## GIVEN INSTRUCTION:
Convert every line of the records below into a Markdown table with the columns Row and Line, skipping blank lines. Leave the pictures out of your answer.

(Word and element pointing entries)

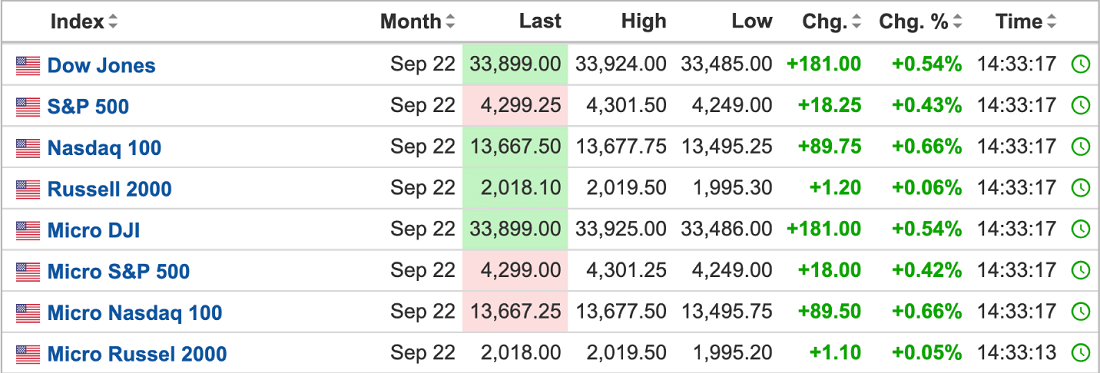Open the Micro DJI index link

93,230
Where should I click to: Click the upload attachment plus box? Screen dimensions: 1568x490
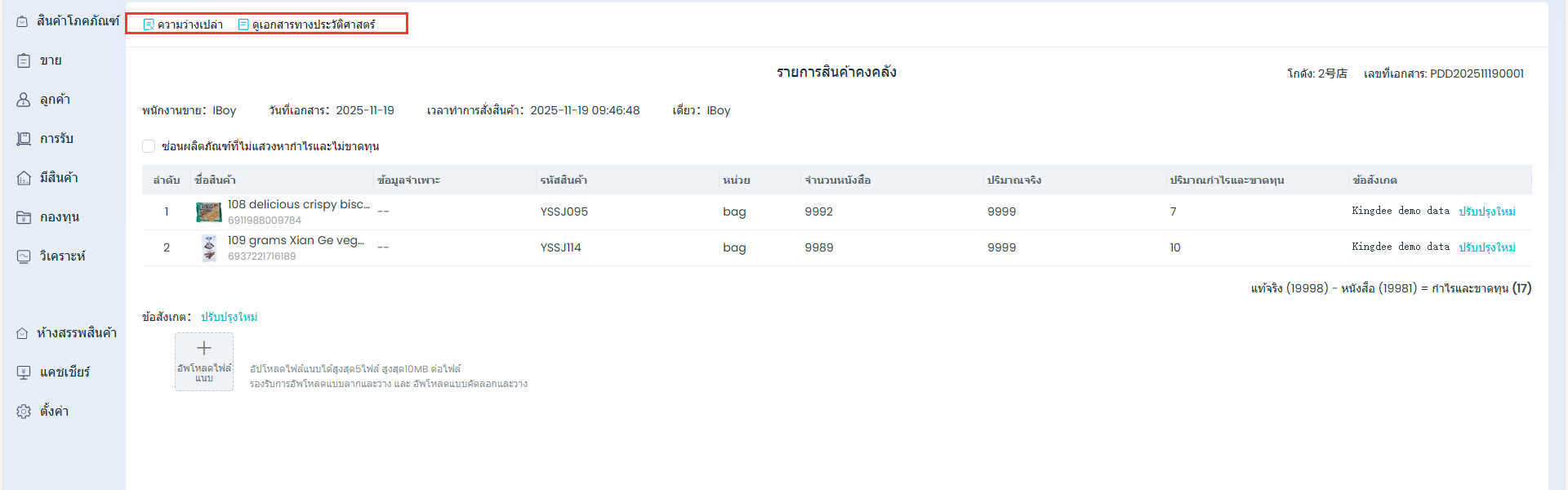click(204, 361)
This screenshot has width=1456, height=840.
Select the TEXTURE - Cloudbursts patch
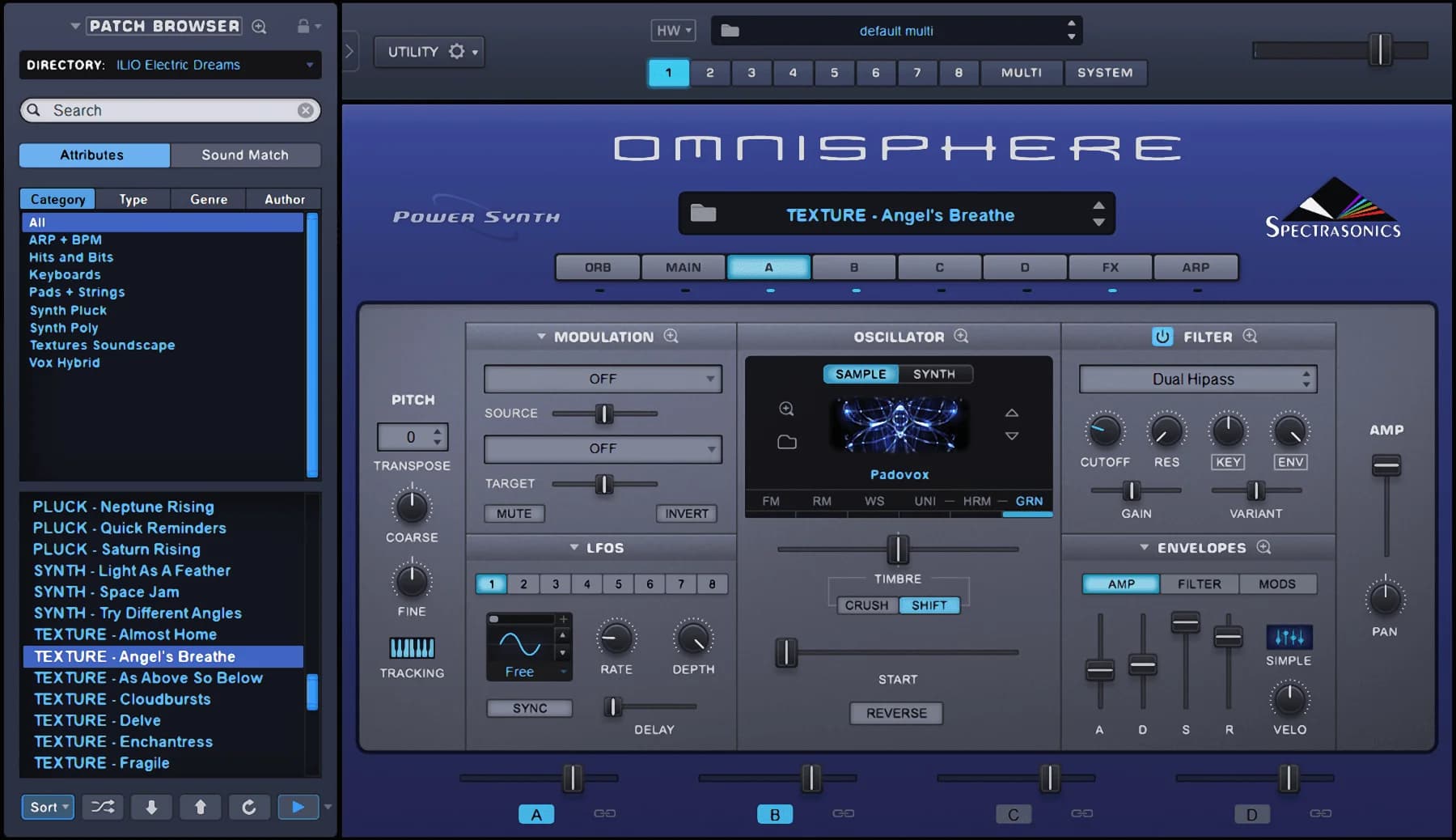point(121,698)
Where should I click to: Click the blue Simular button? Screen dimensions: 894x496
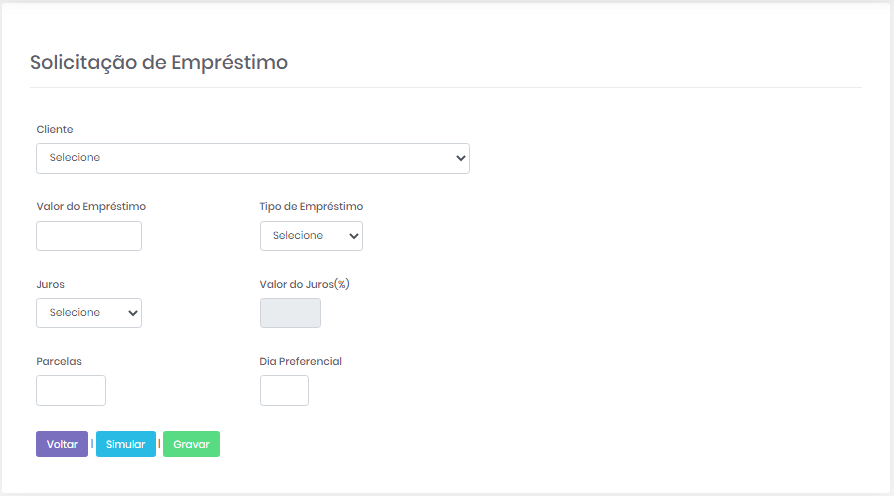pos(126,444)
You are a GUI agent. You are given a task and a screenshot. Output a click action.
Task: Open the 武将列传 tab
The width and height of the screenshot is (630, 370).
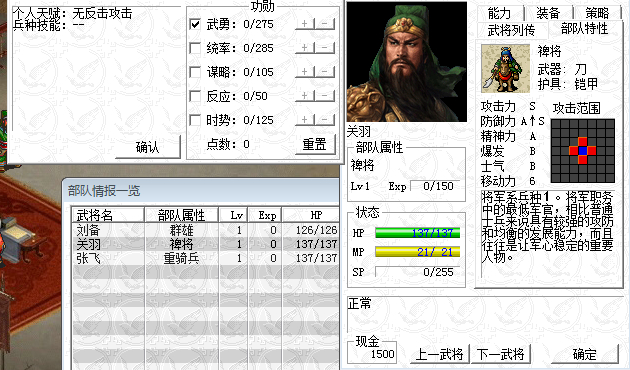point(511,30)
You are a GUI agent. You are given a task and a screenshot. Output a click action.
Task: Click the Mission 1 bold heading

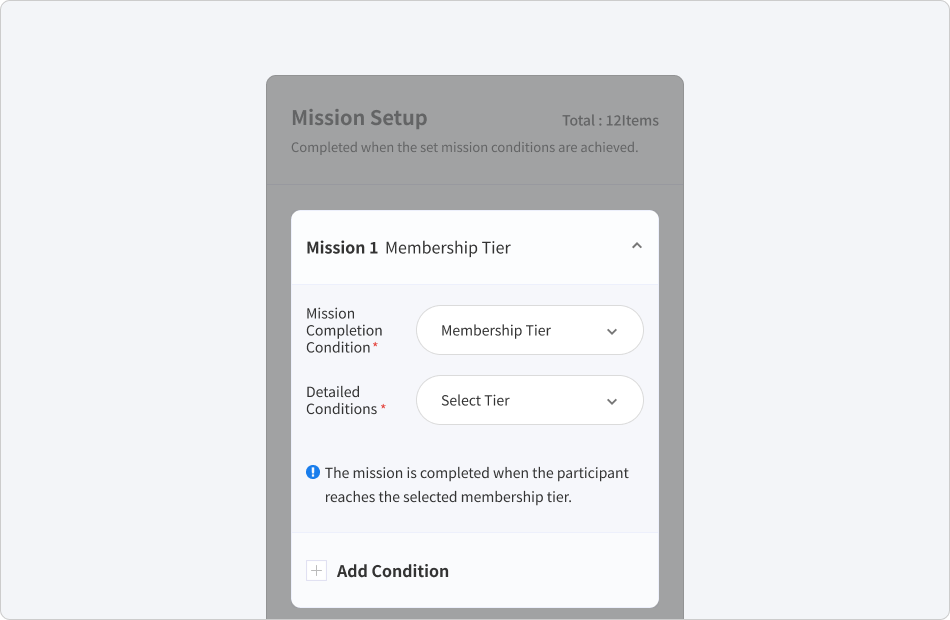pyautogui.click(x=342, y=247)
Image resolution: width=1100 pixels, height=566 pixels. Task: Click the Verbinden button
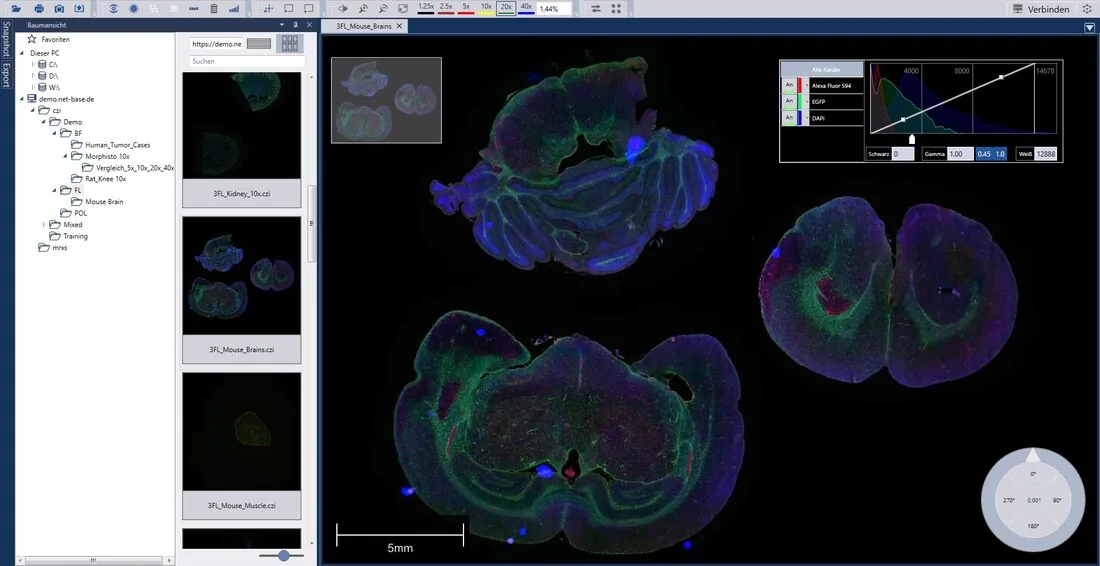[1042, 9]
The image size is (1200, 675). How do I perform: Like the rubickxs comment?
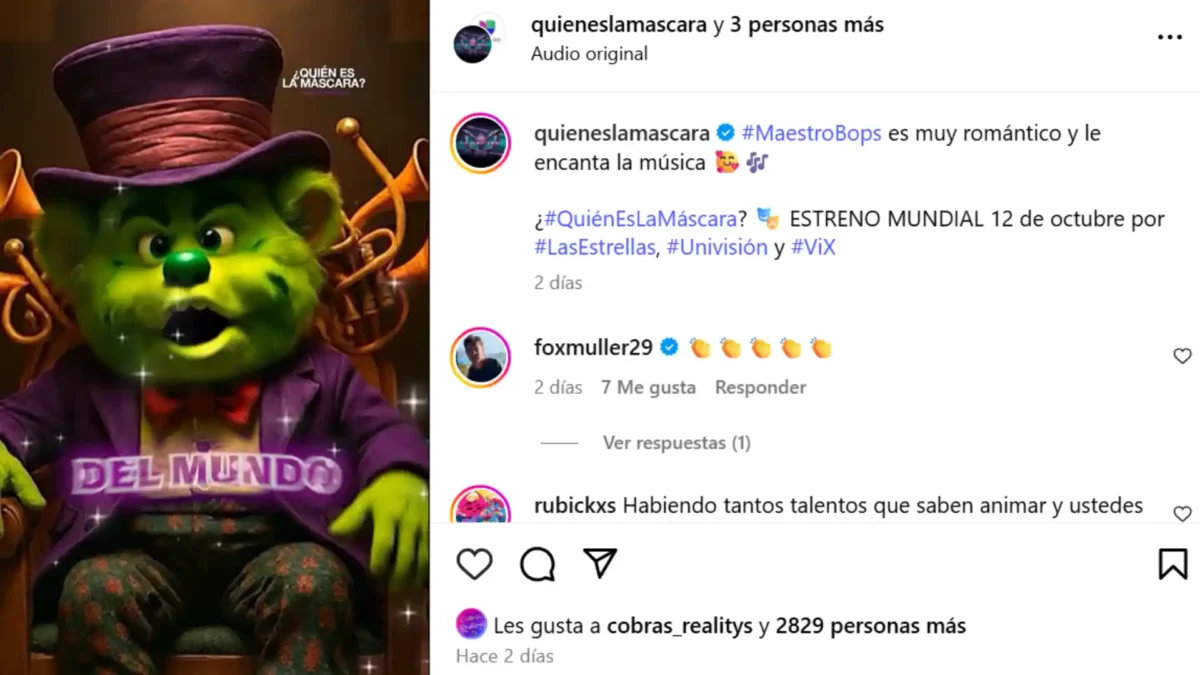pos(1182,513)
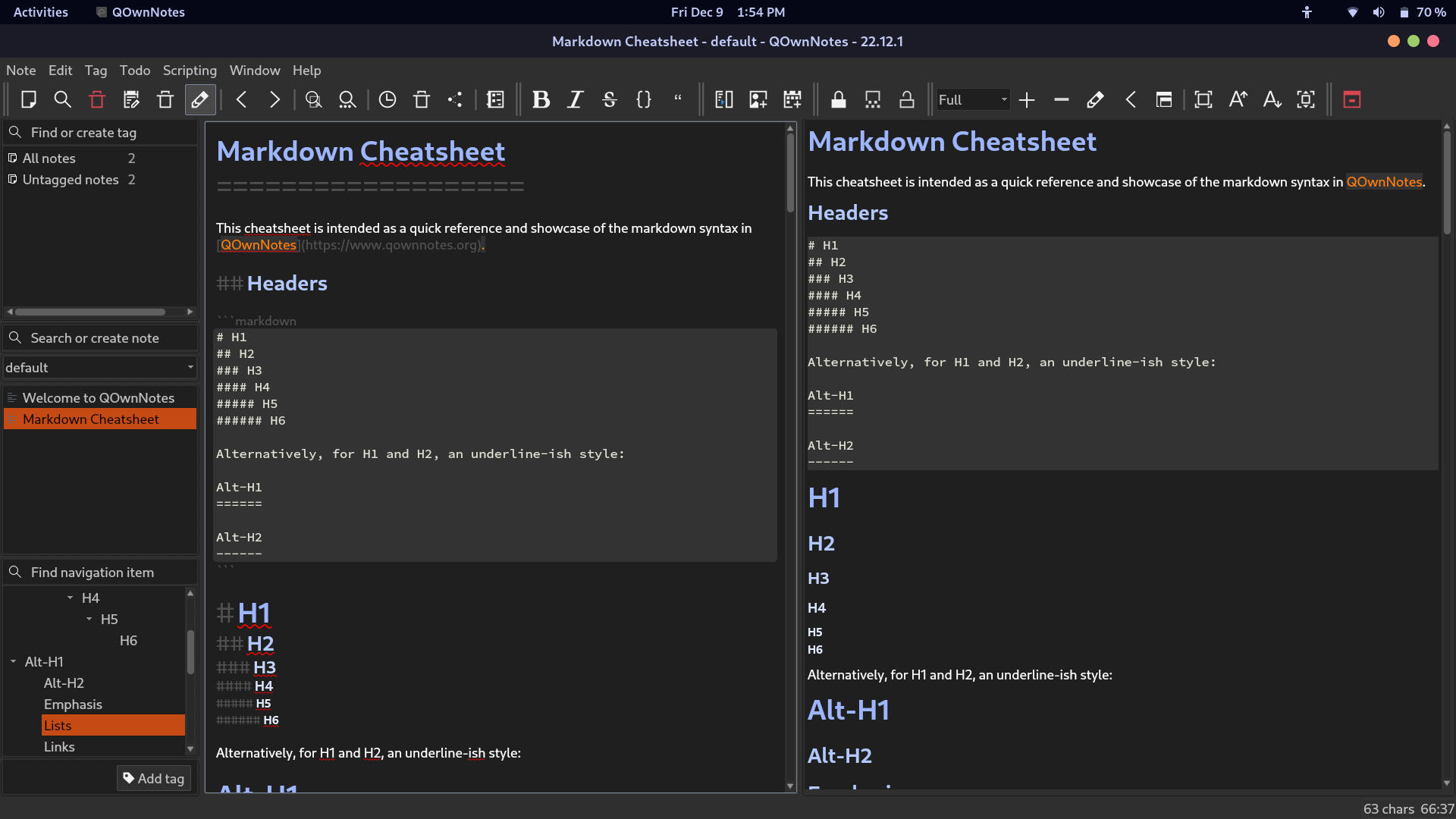The width and height of the screenshot is (1456, 819).
Task: Toggle the filled lock encryption icon
Action: coord(839,99)
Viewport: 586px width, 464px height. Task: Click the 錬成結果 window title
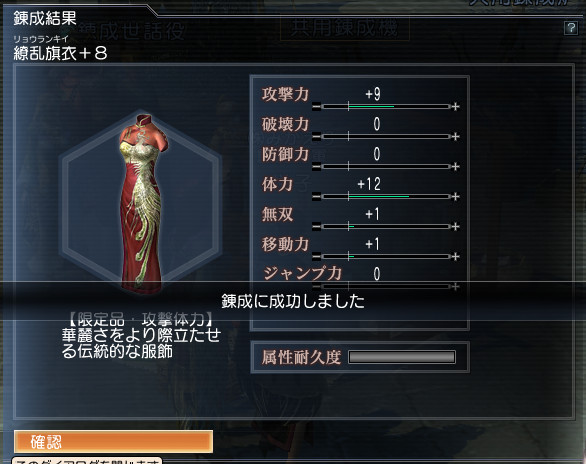[x=45, y=18]
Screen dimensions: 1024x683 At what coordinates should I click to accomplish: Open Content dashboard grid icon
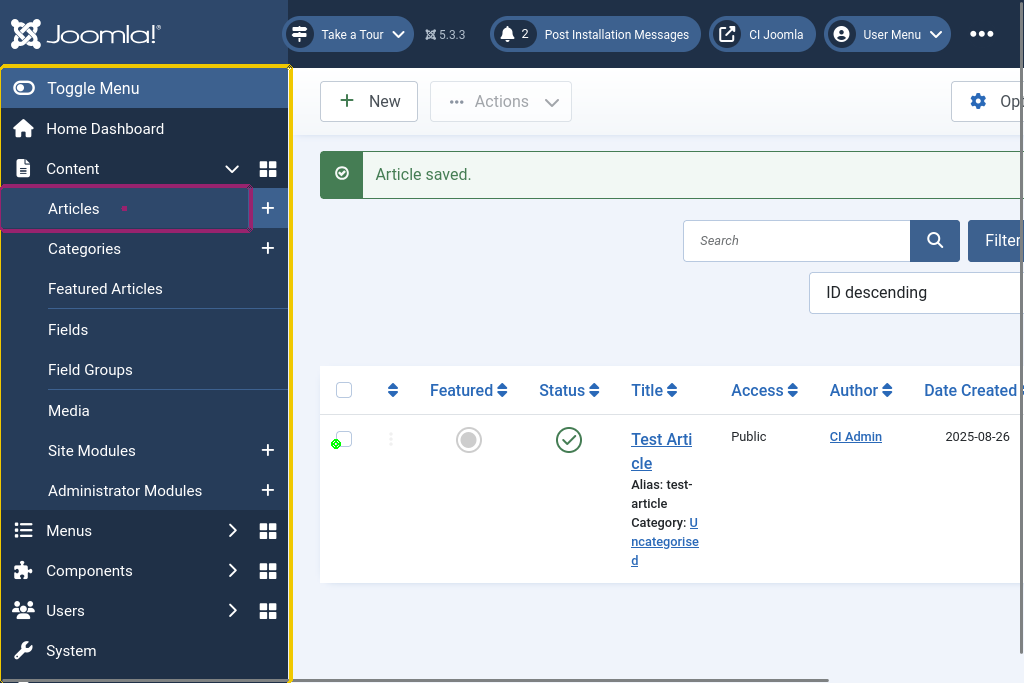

## COMPLETED EXERCISE:
| Row | Line |
|---|---|
| 1 | Open the Micro DJI index link |
| 2 | 93,230 |
| 3 | Where should I click to: Click the upload attachment plus box? Screen dimensions: 1568x490 |
| 4 | click(204, 361) |
| 5 | This screenshot has width=1456, height=840. |
| 6 | Select the TEXTURE - Cloudbursts patch |
| 7 | point(121,698) |
| 8 | Where should I click to: Click the blue Simular button? Screen dimensions: 894x496 |
| 9 | pos(126,444) |
| 10 | You are a GUI agent. You are given a task and a screenshot. Output a click action. |
| 11 | Task: Open the 武将列传 tab |
| 12 | The width and height of the screenshot is (630, 370). |
| 13 | point(511,30) |
| 14 | You are a GUI agent. You are given a task and a screenshot. Output a click action. |
| 15 | Task: Click the Mission 1 bold heading |
| 16 | pyautogui.click(x=342, y=247) |
| 17 | Image resolution: width=1100 pixels, height=566 pixels. Task: Click the Verbinden button |
| 18 | [1042, 9] |
| 19 | The image size is (1200, 675). How do I perform: Like the rubickxs comment? |
| 20 | pos(1182,513) |
| 21 | The width and height of the screenshot is (1456, 819). |
| 22 | Task: Toggle the filled lock encryption icon |
| 23 | Action: coord(839,99) |
| 24 | Viewport: 586px width, 464px height. Task: Click the 錬成結果 window title |
| 25 | [x=45, y=18] |
| 26 | Screen dimensions: 1024x683 At what coordinates should I click to accomplish: Open Content dashboard grid icon |